_WHAT IS EXPECTED_
Rewrite all the data from the line containing "1073x579 pixels." down to the end of the data, requests included, and shift every coordinate in the answers by -126.
::::::::
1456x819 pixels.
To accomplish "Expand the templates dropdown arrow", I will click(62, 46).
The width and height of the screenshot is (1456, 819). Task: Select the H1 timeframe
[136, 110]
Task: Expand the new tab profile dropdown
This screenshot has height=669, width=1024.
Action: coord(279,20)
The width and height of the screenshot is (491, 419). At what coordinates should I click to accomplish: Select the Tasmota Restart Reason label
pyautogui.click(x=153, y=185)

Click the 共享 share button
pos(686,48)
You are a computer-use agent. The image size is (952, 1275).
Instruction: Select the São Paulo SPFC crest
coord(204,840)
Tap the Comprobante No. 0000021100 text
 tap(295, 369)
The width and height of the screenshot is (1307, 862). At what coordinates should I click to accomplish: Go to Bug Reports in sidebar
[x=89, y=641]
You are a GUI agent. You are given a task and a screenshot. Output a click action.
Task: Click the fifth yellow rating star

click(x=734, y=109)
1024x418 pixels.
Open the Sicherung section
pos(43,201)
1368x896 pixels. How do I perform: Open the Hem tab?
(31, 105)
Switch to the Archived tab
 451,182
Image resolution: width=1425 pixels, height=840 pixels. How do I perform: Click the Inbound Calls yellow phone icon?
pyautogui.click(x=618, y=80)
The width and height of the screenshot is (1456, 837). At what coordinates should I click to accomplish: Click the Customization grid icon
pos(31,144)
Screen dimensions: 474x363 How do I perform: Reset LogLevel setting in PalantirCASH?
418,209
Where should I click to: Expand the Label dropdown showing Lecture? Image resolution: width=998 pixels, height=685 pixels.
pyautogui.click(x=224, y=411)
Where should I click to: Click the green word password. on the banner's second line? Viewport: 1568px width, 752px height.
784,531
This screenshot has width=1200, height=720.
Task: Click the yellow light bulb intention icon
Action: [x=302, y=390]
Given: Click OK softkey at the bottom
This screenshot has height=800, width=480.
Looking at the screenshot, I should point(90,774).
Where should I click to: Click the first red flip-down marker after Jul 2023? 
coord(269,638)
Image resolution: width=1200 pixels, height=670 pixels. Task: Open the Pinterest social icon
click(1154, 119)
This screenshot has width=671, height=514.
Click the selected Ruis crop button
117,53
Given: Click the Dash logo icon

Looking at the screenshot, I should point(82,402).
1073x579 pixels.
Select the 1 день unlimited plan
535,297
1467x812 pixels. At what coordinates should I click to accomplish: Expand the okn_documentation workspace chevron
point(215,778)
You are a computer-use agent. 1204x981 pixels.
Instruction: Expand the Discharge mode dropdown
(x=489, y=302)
::::::::
_RESULT OF THE TASK_
1073x579 pixels.
Select the 1 день unlimited plan
409,171
1467x812 pixels. At what coordinates should I click to accomplish: Expand the okn_documentation workspace chevron
point(89,652)
You are a computer-use agent. 1204x981 pixels.
Instruction: Expand the Discharge mode dropdown
(x=363, y=176)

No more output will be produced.